**Extract**
The UAE economy is gradually recovering from the 2009
crisis. The banking sector was strengthened through significant capital
injections, and some progress has been made in restructuring the debt of
government-related entities (GRE). The ailing real estate sector is beginning
to find bottom but, given the ongoing oversupply, an early and broad-based
recovery of the sector remains unlikely.
Outlook and risks. The recovery of the nonhydrocarbon
economy, however, looks set to continue this year, backed by strong trade,
tourism, logistics, and manufacturing, and helped by high oil prices. With
limited near-term potential for further increases in real oil production, overall
GDP growth is expected to moderate to 2.3 percent. Downside risks relate to a
possible increase in regional geopolitical tensions, a potential decline in oil
prices, a renewed worsening of global financial conditions, or a marked
slowdown in Asia.

**Supplied data**
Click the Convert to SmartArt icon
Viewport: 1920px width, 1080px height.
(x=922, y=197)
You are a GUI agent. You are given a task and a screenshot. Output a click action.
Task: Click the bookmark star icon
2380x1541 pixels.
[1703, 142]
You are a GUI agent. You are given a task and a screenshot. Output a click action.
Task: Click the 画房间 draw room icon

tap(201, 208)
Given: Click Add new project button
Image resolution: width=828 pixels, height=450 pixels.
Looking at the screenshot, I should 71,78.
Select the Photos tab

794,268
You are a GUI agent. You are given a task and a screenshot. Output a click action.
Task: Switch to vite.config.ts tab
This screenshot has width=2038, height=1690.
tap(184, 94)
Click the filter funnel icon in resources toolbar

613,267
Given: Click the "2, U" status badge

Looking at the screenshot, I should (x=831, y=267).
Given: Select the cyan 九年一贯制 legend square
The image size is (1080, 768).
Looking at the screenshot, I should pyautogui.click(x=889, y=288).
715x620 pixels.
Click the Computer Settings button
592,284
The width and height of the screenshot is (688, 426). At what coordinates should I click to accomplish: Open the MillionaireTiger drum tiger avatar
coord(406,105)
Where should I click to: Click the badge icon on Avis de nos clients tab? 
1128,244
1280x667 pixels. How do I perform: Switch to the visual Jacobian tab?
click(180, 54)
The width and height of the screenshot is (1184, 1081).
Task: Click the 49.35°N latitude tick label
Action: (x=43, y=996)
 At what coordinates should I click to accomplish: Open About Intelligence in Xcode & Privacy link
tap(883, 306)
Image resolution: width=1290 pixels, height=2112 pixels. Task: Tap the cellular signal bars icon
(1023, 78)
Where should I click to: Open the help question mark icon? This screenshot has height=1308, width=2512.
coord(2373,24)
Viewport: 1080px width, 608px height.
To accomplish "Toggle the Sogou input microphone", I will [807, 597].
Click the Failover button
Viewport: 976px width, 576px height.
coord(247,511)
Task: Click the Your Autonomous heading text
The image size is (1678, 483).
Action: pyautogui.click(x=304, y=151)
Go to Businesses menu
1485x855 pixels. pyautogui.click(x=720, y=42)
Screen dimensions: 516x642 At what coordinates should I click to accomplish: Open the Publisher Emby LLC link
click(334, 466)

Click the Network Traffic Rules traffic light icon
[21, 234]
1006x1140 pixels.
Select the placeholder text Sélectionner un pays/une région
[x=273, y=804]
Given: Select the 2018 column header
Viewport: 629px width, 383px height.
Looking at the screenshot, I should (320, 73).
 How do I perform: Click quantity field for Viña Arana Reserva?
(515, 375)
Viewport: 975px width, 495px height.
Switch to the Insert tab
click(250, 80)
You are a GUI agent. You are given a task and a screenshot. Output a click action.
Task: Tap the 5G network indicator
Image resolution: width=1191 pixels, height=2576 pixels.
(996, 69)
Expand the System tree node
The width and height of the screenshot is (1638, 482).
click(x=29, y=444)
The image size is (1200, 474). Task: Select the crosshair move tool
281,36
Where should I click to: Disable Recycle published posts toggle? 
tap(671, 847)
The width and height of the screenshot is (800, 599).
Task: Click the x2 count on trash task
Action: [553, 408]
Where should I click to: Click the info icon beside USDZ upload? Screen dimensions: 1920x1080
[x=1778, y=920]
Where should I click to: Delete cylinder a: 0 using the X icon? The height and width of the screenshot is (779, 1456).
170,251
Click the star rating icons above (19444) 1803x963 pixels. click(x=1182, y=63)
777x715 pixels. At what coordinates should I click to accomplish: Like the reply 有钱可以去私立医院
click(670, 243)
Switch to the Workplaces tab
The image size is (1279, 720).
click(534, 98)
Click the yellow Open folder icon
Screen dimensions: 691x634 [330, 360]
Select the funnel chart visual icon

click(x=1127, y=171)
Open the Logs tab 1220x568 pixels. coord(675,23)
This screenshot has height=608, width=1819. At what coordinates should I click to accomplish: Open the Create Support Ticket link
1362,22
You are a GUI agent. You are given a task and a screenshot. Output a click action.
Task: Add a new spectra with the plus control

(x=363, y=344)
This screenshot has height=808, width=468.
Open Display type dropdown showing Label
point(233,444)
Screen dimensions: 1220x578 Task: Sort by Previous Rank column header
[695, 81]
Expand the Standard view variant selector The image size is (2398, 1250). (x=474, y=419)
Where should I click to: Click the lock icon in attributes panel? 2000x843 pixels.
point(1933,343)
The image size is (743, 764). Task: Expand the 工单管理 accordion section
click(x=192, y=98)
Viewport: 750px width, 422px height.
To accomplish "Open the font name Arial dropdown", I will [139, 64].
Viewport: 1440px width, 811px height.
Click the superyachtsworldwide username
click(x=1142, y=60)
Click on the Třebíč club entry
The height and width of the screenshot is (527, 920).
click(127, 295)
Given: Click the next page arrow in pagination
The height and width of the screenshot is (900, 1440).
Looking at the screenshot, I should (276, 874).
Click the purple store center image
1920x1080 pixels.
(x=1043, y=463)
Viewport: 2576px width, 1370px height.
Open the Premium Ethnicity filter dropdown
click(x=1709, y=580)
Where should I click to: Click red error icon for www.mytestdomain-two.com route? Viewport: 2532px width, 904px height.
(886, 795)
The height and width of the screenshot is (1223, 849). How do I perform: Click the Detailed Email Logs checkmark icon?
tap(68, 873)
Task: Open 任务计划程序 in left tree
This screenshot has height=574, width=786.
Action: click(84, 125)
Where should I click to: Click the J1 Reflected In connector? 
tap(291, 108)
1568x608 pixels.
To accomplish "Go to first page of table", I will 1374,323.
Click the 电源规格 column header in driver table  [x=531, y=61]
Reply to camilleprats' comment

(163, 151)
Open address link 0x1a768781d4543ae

**Written exercise**
According to the text on the UAE economy, what rate is overall GDP growth expected to moderate to? These items come from a different source than the text on the UAE economy.

**Response to the task**
2.3 percent.